Comments from TR edit

I saw this in draft, and was very happy with it then. Nothing much leaps out at me on a further perusal.

  • I think in the lead I might tinker with the punctuation to help the reader's eye along: in "Christopher "Kitt" Bowman, a freeman of the City, join Rosée..." I'd change the commas into parenthetic dashes.(In the main text at the same point the commas are fine.)
  • "left London for a misdemeanour" − perhaps "as a result of" or some such?
  • "While Edwards's servants prepared his food, Rosée prepared his coffee" − We are verging on "While the Bishop preached the sermon the Dean read the lesson" territory here. I might turn "while" into "although" or similar.

That's my lot, except to mention the resonant phrase, "the first coffee house opened in London ... the taste, it's thought, was unspeakable, but people liked the effect it had..." (from BBC's In Our Time (here). A pleasing line, though not necessarily for mention in the article.

While I'm here, can you help me work out how to stop the closed PR for Otto Klemperer remaining on the list of PRs? Thine, Puzzled of Islington, a.k.a. Tim riley talk 21:19, 18 March 2023 (UTC)[reply]

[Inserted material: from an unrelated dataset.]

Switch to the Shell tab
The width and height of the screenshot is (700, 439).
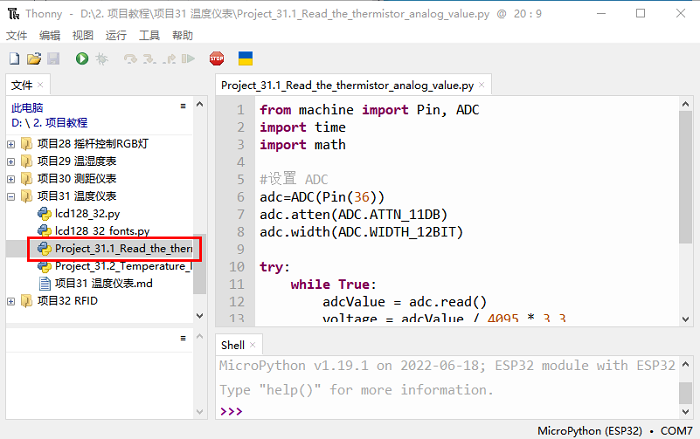point(233,345)
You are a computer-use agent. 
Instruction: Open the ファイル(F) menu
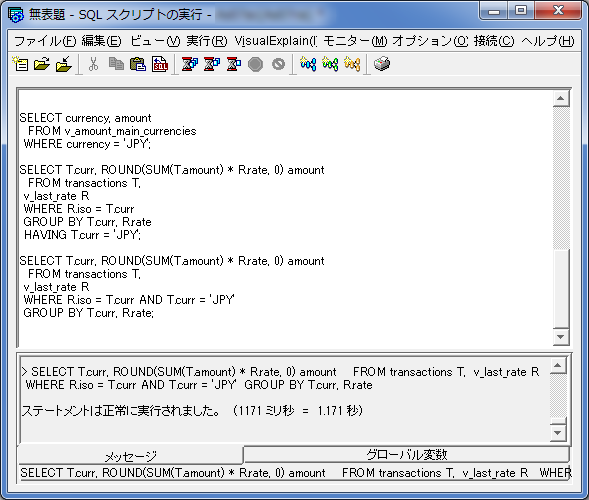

  • Tim riley, apologies for not healing with this more promptly: sheer foolishness on my part in that I hadn't watchlisted the page when I opened the PR! (And I was just about to drop you a line asking if you could open the batting for it too) Is there still an issue with the Klemperer PR? If so, point me in the general direction and I'll have a look. Cheers - SchroCat (talk) 12:35, 24 March 2023 (UTC)[reply]

Comments from Serial edit

  • I know it's only the lead, but in the first para we learn that they were both in Smyrna in 1651, but in the second para they both returned to Smyrna the same year. I'm sure what they did for a portion of that year elsewhere isn't leadworthy, of course, but could you change the wording to omit the too/from tension?
  • "By 1708..." should that be an en dash at the end? Wouldn't the humblest of commas do?  :)
  • Per MOS:CENTURY, either numeric or spelt-out centuries (21st century in the lead, seventeenth century in biography first line, for example.)
  • "an English merchant of the Levant Company... English merchants preferred": repetition of "English merchant"; perhaps something like "traders such as these" or something for the second use.
  • "a clerk of accounts..." quote. I hope nobody slaps a {{According to whom}} template on that  :)
  • Third para: "Royalist cadre". Indeed. (And I think you mention puritans later?) It's a bit tricky, as it's not worth an entire background section, but some explanation that a bit of a brouhaha had just taken place, and that by now royalsts were the losers, often in exile, while the puritans were effectively in government. Perhaps a sentence opening the second para.
    • Yep, good point. I'll do this pre-FAC - either a line or an expanded footnote, whichever works well when I've added it. - SchroCat (talk) 07:21, 25 April 2023 (UTC)[reply]
  • [He must've been speeding his nads off most of the time!]
  • "so many visited": Any idea why he or his coffee was so popular? It sounds like there might be a special reason? Politics perhaps, like Talleyrand's breakfasts?
    • Much more prosaic: the novelty of the the drink. - SchroCat (talk) 07:45, 25 April 2023 (UTC)[reply]
  • As you've probably seen, I've tweaked the map, I hope it's an improvement. If not, see you at Arbcom feel free to revert  :)
  • "Levantine clothing", OR, but IIRC, for most of the pubs called this, it's specifically as turban?
    • He was also dressed in robes, rather than a jacket, so this covers both. - SchroCat (talk) 07:45, 25 April 2023 (UTC)[reply]
  • I know it's mostly in quotes, but some of "dropsy, gout and scurvy... scrofula... spleen, hypocondriack winds" are so archaic as to require a link. Except gout perhaps...
  • "licentious activities of the royalists": elsewhere, you have them in upper case.
  • "Markman Ellis considers the estimate...": Just Ellis, as he has already been fully introduced.
    • Need the first name on these, as there is an Aytoun Ellis in the sources too. - SchroCat (talk) 07:21, 25 April 2023 (UTC)[reply]
  • How about centering the poem? Just a thought.
  • "Increasingly they became...": Markman again!
  • In 'Legacy', surprised no mention that coffee shops such as these effectively became the trading floor for the very early stock exchange. See e.g.[1] (e.g.Lloyd's Coffee House became the insurer Lloyd's of London.)
  • We've got an entire article on English coffeehouses in the 17th and 18th centuries which seems to be never linked to?
  • Thanks SchroCat, apologies for not noticing this before, but I was summoned on holiday last week and got back only last night. Looking forward to FACing this at some point in the future  :) SN54129 14:45, 24 April 2023 (UTC)[reply]
    • Cheers SN. All done bar three of them that need a bit more thought and work, so I'll sort those before FAC. Cheers - SchroCat (talk) 15:44, 25 April 2023 (UTC)[reply]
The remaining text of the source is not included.